**What is being asked**
Reproduce each line of the data below verbatim, with no changes.

**Dataset entries**
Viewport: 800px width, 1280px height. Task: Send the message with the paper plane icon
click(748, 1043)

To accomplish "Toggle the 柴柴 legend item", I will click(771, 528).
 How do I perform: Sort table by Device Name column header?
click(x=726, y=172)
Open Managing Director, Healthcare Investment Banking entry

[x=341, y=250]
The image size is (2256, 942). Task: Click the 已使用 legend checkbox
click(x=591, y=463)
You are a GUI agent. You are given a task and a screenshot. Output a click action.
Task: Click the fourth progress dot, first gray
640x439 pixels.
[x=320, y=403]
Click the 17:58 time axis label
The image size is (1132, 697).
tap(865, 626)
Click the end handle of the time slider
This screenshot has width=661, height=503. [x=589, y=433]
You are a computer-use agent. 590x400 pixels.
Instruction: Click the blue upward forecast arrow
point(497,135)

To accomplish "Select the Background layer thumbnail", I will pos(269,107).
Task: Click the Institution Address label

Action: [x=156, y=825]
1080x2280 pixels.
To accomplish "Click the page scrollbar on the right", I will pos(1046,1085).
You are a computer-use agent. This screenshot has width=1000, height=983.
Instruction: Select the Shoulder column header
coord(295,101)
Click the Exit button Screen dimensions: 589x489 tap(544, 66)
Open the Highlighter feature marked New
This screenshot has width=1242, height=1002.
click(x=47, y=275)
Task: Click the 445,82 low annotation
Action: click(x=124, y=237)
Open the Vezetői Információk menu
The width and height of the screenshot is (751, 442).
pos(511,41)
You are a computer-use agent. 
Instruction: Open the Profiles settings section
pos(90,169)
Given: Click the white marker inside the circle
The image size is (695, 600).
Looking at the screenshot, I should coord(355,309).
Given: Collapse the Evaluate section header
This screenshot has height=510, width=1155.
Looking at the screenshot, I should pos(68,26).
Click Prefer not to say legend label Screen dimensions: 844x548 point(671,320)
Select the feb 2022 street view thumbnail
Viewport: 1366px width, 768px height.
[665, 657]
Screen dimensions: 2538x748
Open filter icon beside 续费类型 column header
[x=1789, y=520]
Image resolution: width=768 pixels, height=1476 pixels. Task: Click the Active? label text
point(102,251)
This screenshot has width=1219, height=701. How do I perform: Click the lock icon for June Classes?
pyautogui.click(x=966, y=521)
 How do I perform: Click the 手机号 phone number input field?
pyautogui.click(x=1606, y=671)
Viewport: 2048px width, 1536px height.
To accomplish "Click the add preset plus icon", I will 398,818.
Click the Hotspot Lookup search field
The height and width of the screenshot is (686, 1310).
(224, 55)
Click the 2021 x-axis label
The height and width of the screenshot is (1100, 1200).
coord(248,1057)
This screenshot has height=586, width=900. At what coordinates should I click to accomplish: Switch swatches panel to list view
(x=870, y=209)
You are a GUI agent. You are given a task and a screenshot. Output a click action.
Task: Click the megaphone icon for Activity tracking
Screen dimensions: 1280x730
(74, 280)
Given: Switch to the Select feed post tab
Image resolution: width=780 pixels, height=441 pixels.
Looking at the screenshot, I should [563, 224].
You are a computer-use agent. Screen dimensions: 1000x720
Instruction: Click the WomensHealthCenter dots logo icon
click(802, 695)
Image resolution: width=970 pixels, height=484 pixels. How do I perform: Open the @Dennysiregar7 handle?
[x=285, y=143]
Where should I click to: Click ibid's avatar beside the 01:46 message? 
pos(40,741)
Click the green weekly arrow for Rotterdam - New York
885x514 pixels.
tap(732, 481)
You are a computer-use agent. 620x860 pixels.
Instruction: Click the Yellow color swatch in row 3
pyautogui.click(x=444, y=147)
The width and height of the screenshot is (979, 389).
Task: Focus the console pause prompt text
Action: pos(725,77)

**The result**
Viewport: 800px width, 1280px height. Task: Send the message with the paper plane icon
click(748, 1043)

To accomplish "Toggle the 柴柴 legend item", I will click(771, 528).
 How do I perform: Sort table by Device Name column header?
click(x=726, y=172)
Open Managing Director, Healthcare Investment Banking entry

[x=341, y=250]
The image size is (2256, 942). Task: Click the 已使用 legend checkbox
click(x=591, y=463)
You are a GUI agent. You are given a task and a screenshot. Output a click action.
Task: Click the fourth progress dot, first gray
640x439 pixels.
[x=320, y=403]
Click the 17:58 time axis label
The image size is (1132, 697).
tap(865, 626)
Click the end handle of the time slider
This screenshot has width=661, height=503. [x=589, y=433]
You are a computer-use agent. 590x400 pixels.
Instruction: Click the blue upward forecast arrow
point(497,135)

To accomplish "Select the Background layer thumbnail", I will pos(269,107).
Task: Click the Institution Address label

Action: [x=156, y=825]
1080x2280 pixels.
To accomplish "Click the page scrollbar on the right", I will pos(1046,1085).
You are a computer-use agent. This screenshot has width=1000, height=983.
Instruction: Select the Shoulder column header
coord(295,101)
Click the Exit button Screen dimensions: 589x489 tap(544, 66)
Open the Highlighter feature marked New
This screenshot has width=1242, height=1002.
click(x=47, y=275)
Task: Click the 445,82 low annotation
Action: click(x=124, y=237)
Open the Vezetői Információk menu
The width and height of the screenshot is (751, 442).
pos(511,41)
You are a computer-use agent. 
Instruction: Open the Profiles settings section
pos(90,169)
Given: Click the white marker inside the circle
The image size is (695, 600).
Looking at the screenshot, I should coord(355,309).
Given: Collapse the Evaluate section header
This screenshot has height=510, width=1155.
Looking at the screenshot, I should pos(68,26).
Click Prefer not to say legend label Screen dimensions: 844x548 point(671,320)
Select the feb 2022 street view thumbnail
Viewport: 1366px width, 768px height.
[665, 657]
Screen dimensions: 2538x748
Open filter icon beside 续费类型 column header
[x=1789, y=520]
Image resolution: width=768 pixels, height=1476 pixels. Task: Click the Active? label text
point(102,251)
This screenshot has width=1219, height=701. How do I perform: Click the lock icon for June Classes?
pyautogui.click(x=966, y=521)
 How do I perform: Click the 手机号 phone number input field?
pyautogui.click(x=1606, y=671)
Viewport: 2048px width, 1536px height.
To accomplish "Click the add preset plus icon", I will 398,818.
Click the Hotspot Lookup search field
The height and width of the screenshot is (686, 1310).
(224, 55)
Click the 2021 x-axis label
The height and width of the screenshot is (1100, 1200).
coord(248,1057)
This screenshot has height=586, width=900. At what coordinates should I click to accomplish: Switch swatches panel to list view
(x=870, y=209)
You are a GUI agent. You are given a task and a screenshot. Output a click action.
Task: Click the megaphone icon for Activity tracking
Screen dimensions: 1280x730
(74, 280)
Given: Switch to the Select feed post tab
Image resolution: width=780 pixels, height=441 pixels.
Looking at the screenshot, I should [563, 224].
You are a computer-use agent. Screen dimensions: 1000x720
Instruction: Click the WomensHealthCenter dots logo icon
click(802, 695)
Image resolution: width=970 pixels, height=484 pixels. How do I perform: Open the @Dennysiregar7 handle?
[x=285, y=143]
Where should I click to: Click ibid's avatar beside the 01:46 message? 
pos(40,741)
Click the green weekly arrow for Rotterdam - New York
885x514 pixels.
tap(732, 481)
You are a computer-use agent. 620x860 pixels.
Instruction: Click the Yellow color swatch in row 3
pyautogui.click(x=444, y=147)
The width and height of the screenshot is (979, 389).
Task: Focus the console pause prompt text
Action: pos(725,77)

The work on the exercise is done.